If you are going to start a diet program, in addition to preparing a strong mind you should also make careful planning first. Making a diet plan is useful to give you a clear frame about the stages and goals of what you should do during the diet. Planning this diet is also no less important than the execution process, because if you do not know what you need to prepare and do, maybe in the middle of the road you will lose direction and focus. Visit to get more tips about healthy diet.

In order to keep your dietary efforts unsuccessful, try to plan ahead. Then, how is the correct way to make a diet plan?

1. Determine a diet program that suits your lifestyle

Remember, do not ever come along with the diet program done by your friend or diet program that hits. Not all diet programs fit everyone.
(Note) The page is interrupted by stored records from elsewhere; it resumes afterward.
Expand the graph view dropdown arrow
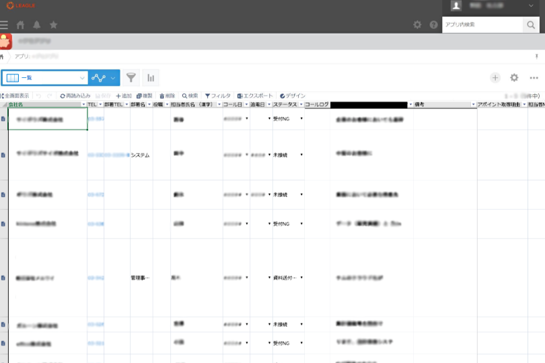coord(113,78)
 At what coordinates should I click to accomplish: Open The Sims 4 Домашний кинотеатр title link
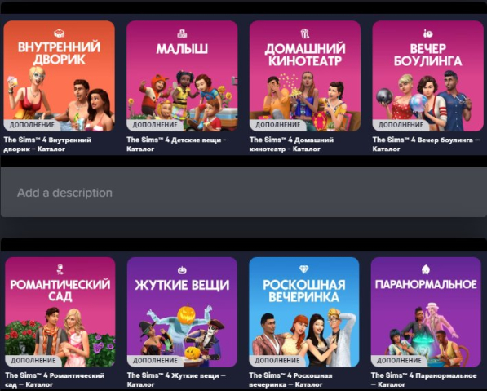click(x=291, y=144)
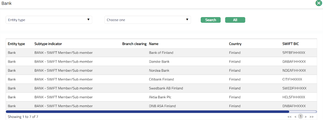
Task: Click the Branch clearing column header
Action: (134, 44)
Do not because you see your friends succeed with the diet program that he runs, then you can be sure will succeed also to you. Do a small research first. Look for the types of diets that would suit your lifestyle, if not torture and impose your ability. If the diet you choose turns out to interfere with your activities, it will certainly be abandoned in the middle of the road.

2. Make the most realistic diet goals

Make sure your target is realistic and not incriminating you. Calculate every progress you have to do based on your physical, material, and time skills. Creating a dietary goal that is too grandiose will only make you more reluctant. Do not rush too quickly thin, the most important thing is you are faithful to the process and there is always progress from week to week. If from week to week your ability to go up, then make progress higher than ever.

3. Set short and long-term targets

To keep you focused and keep your dieting spirit, you need to set short and long-term targets. Short-term targets are small and easy targets and that will take you on your long-term goals. While the long-term target is your main target in the diet. Dividing targets into two types like this is just like doing a flowerless repayment so you will not feel too heavy and burdened. Instead, you will enjoy each stage more.